This article is more than 4 years old

How to manage student complaints without NDAs

A non-disclosure agreement can be a barrier that prevents a provider learning from complaints. Independent Adjudicator Felicity Mitchell recommends a more positive approach.
This article is more than 4 years old

Felicity Mitchell is the Independent Adjudicator at OIA.

It’s not always easy to see a complaint as a gift, especially if you are the one making it. But drawing out the learning from a complaint can turn what might feel like something very negative into something much more positive.

Students often tell us that they don’t want anyone else to have to go through what they have gone through. If their higher education provider can show that lessons have genuinely been learned which will benefit the wider student body, that can be profoundly reassuring for the student. The use of non-disclosure agreements (NDAs) or confidentiality clauses can be a barrier that prevents both the lesson learning and the reassurance. NDAs are rarely appropriate in the context of student complaints.

Confidence in complaints processes

The potential for the use of an NDA to have a negative impact on the individual student involved has been clearly illustrated in recent media reports, and this in itself is reason to be hesitant about their use. But the effects can also be wider and more insidious. It is important that student complaints are handled fairly and as far as possible transparently, and have fair outcomes, so that students can feel confident in the process and comfortable to raise their concerns. If that is lost, it risks enabling a culture in which unfairness and unacceptable behaviour or practices are allowed to go unchallenged.

So what should higher education providers do?

Our Good Practice Framework for handling complaints and academic appeals sets out the principles of a good complaints process. These include expecting all parties to act reasonably and fairly towards each other, ensuring an appropriate level of confidentiality without disadvantage, and ensuring that students are not disadvantaged as a result of bringing a complaint.

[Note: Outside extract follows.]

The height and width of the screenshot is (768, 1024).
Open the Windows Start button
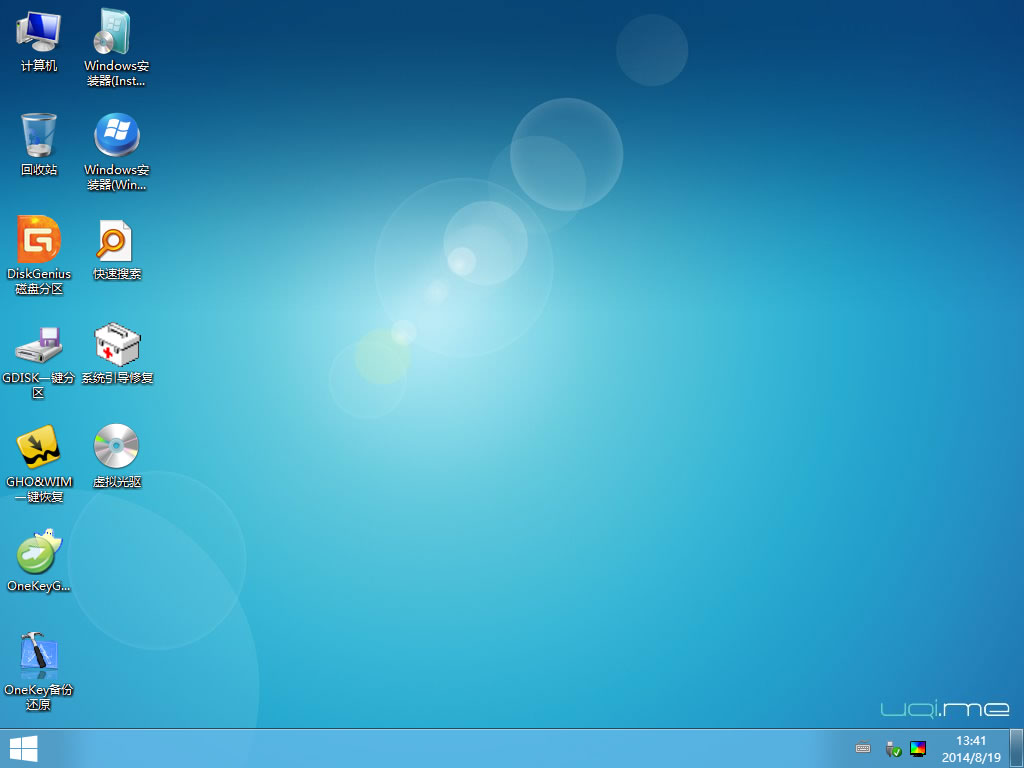(24, 748)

We encourage providers to try to resolve complaints at the earliest opportunity. But a settlement agreement should be freely and fairly entered into by both parties, and a student should never be pressured into accepting a settlement or discouraged from pursuing their complaint further if they feel their concerns have not been properly addressed. It is especially important that they are not pressured into signing a legally binding agreement.

We have issued guidance for providers specifically on making settlement offers to students while we are reviewing a complaint and on offers resulting from Recommendations we have made when we have decided that a complaint is Justified or Partly Justified. The principles underpinning this guidance are also applicable to settlement agreements that a provider may wish to make with a student during internal complaints processes.

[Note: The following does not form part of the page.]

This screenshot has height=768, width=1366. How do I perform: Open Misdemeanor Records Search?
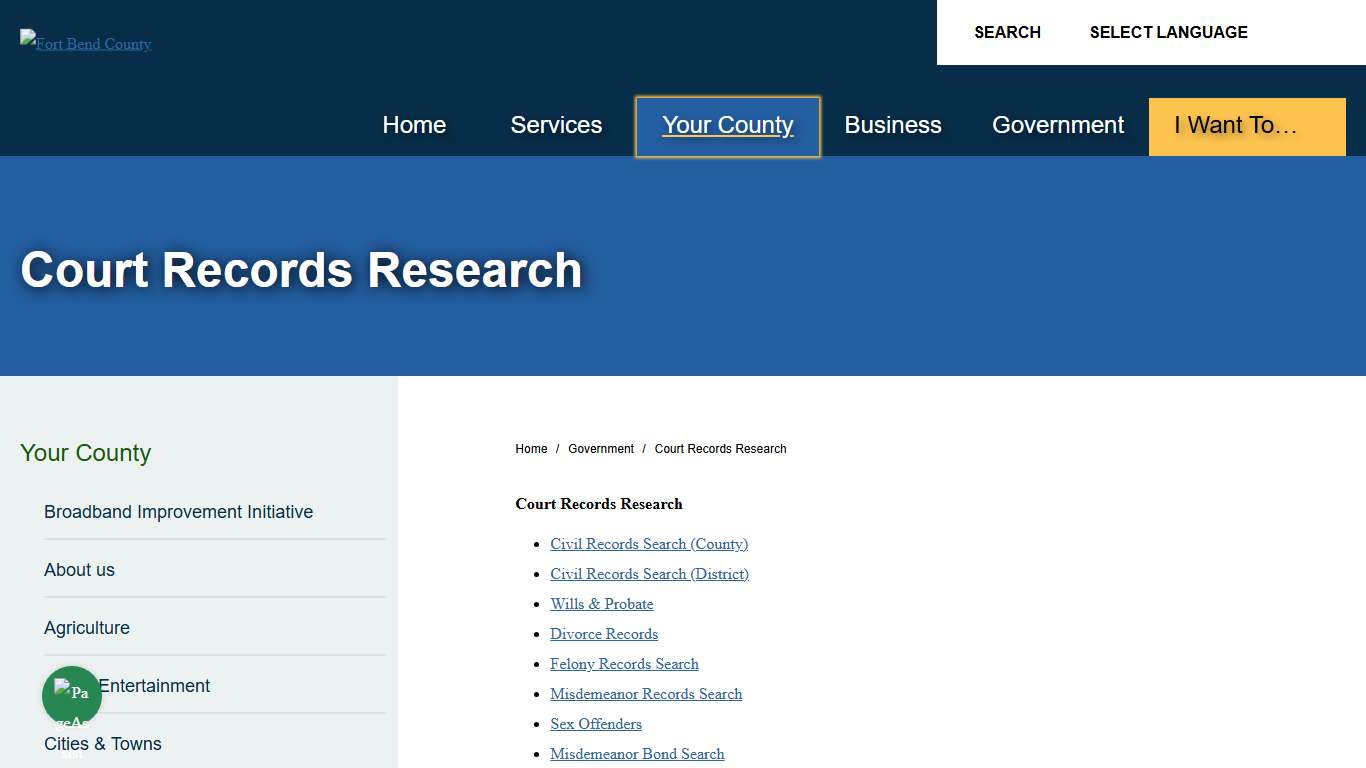(x=646, y=693)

We can see that occasionally there may be situations in which a non-disclosure agreement may be appropriate, but those situations should be few and far between and the provider should consider very carefully whether it is really the best approach.

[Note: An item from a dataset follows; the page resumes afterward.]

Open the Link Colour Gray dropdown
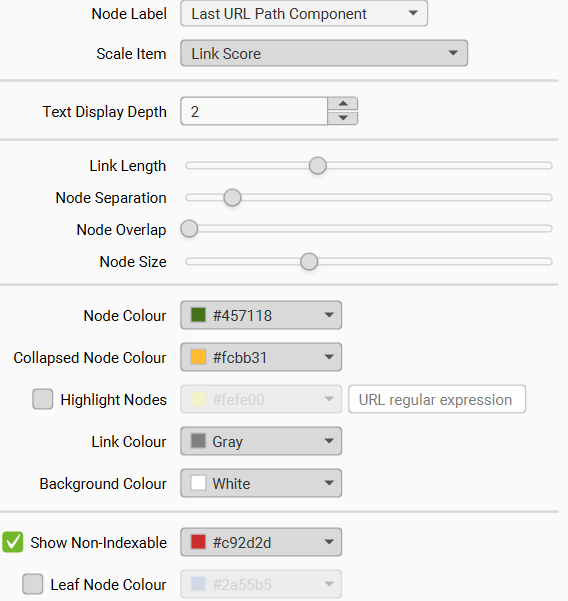568x601 pixels. point(261,441)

What about personal information?

Often complaints will involve personal information about other students or staff members. Providers need to be careful to safeguard all personal information, especially sensitive information. But this should not normally extend to expecting a student to sign a legally binding settlement agreement or a confidentiality clause. Carefully redacting documents and/or using pseudonyms can help reduce the risk that personal information is compromised.

Complaints involving sexual misconduct

It is disappointing but perhaps not surprising that some of the use of NDAs has been in the context of complaints about sexual misconduct. These complaints can be particularly challenging to handle well and providers have a duty of care to all students involved, and to any staff members. We have published a briefing note on complaints involving sexual misconduct and harassment which we hope gives helpful guidance.

It can be very difficult for a student who has experienced sexual misconduct or harassing behaviour to make a complaint, and this is particularly the case if the complaint is about a staff member, where there is an obvious imbalance of power. This makes it all the more important that providers make it as easy as possible for students to raise such issues, and support them when they do. The heavy-handed use of NDAs is not consistent with an open and supportive culture that encourages students to come forward.

A more positive way forward

NDAs or similar agreements should not be used as a tool to silence students or cover up serious issues. We encourage all providers to take a positive approach to student complaints, putting the student at the heart of their complaints process so that students can raise their concerns with confidence, knowing that they will be supported and listened to and that issues will be addressed.

Hear more from Felicity Mitchell at The Secret Life of Students in March. Booking open now

One response to “How to manage student complaints without NDAs

  1. I did a FOI and asked a post-92 institution to provide me with OIA style summaries of their Justified/Partly Justified decisions – anonymised of course to protect confidentiality.

    They refused.

    Felicity’s focus on learning from complaints is heartening but there needs to be a cultural shift first – away from a culture that views OIA decisions as dirty linen that should never see the light of day.